Calling it “a promise fulfilled,” Supervisor Mark Ridley-Thomas led a historic dedication and ribbon-cutting ceremony for the new Martin Luther King, Jr. Community Hospital.
“It’s a new day at MLK, but an even better one is coming,” he vowed to the crowd, estimated at about 1,300 people, who came to witness the long-awaited event. “A new era in healthcare delivery has begun.”
The 131-bed community hospital opened its doors last month, eight years after the closure of troubled King/Drew Medical Center. Its mission: providing compassionate, innovative and quality care to the 1.35 million residents of South Los Angeles – regardless of their insurance status or ability to pay.
“Your health is our top priority,” said Manuel Abascal, chairman of the hospital’s Board of Directors. “This is a hospital of the people, for the people, by the people.”
“At our hospital, patients and families will always come first,” added hospital CEO Dr. Elaine Batchlor.
U.S. Rep. Janice Hahn; California Attorney General Kamala Harris; Los Angeles County Supervisors Hilda Solis and Don Knabe and Los Angeles Mayor Eric Garcetti were just a few of many dignitaries who joined in the celebration.
Mayor Garcetti said, “We need hope and we need health, and today we have both.”
Los Angeles County invested $284 million to build the hospital, and provided another $171 million in startup funding before handing off responsibility for day-to-day operations to the private nonprofit Martin Luther King, Jr. Los Angeles Healthcare Corporation.
The centerpiece of the $650-million Martin Luther King, Jr.

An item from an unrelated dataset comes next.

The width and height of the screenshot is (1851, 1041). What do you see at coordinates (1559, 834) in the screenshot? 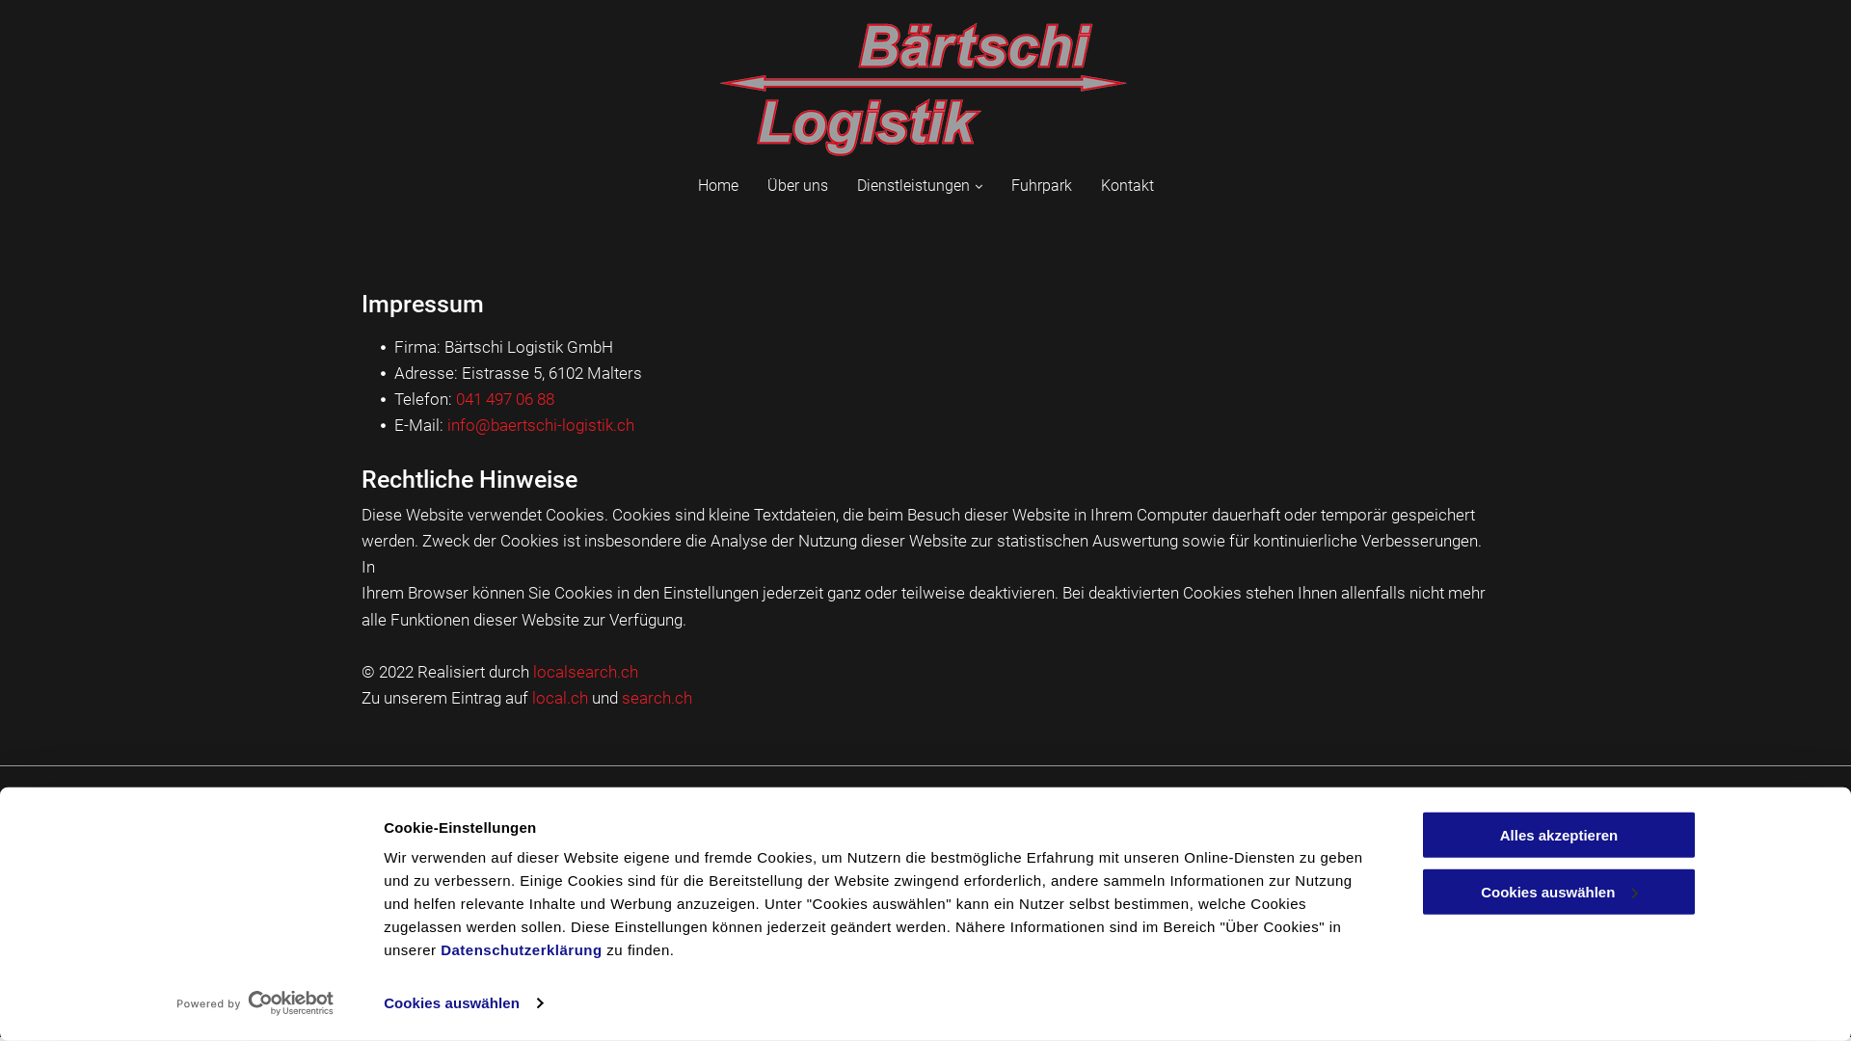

Medical Campus, the technologically advanced hospital provides general medicine, emergency and intensive care, as well as maternity and surgical services.
“God has answered our prayers!” said grateful community activist “Sweet” Alice Harris.
Further investment is coming to South LA. The Supervisor has directed the county to look into possibly bringing back a Level I Trauma Center to one of South Los Angeles’ hospitals. On the MLK Medical Campus, construction is either underway, or planned, on a recuperative care center where homeless patients can stay after being discharged from the hospital; a medical office building for doctors; an autism center, community garden, bike paths and walking trails.
Around the campus, Metro’s Rosa Parks/Willowbrook bus and train stations are also slated for significant upgrades. So are the local public library, senior center, and Kenneth Hahn Plaza.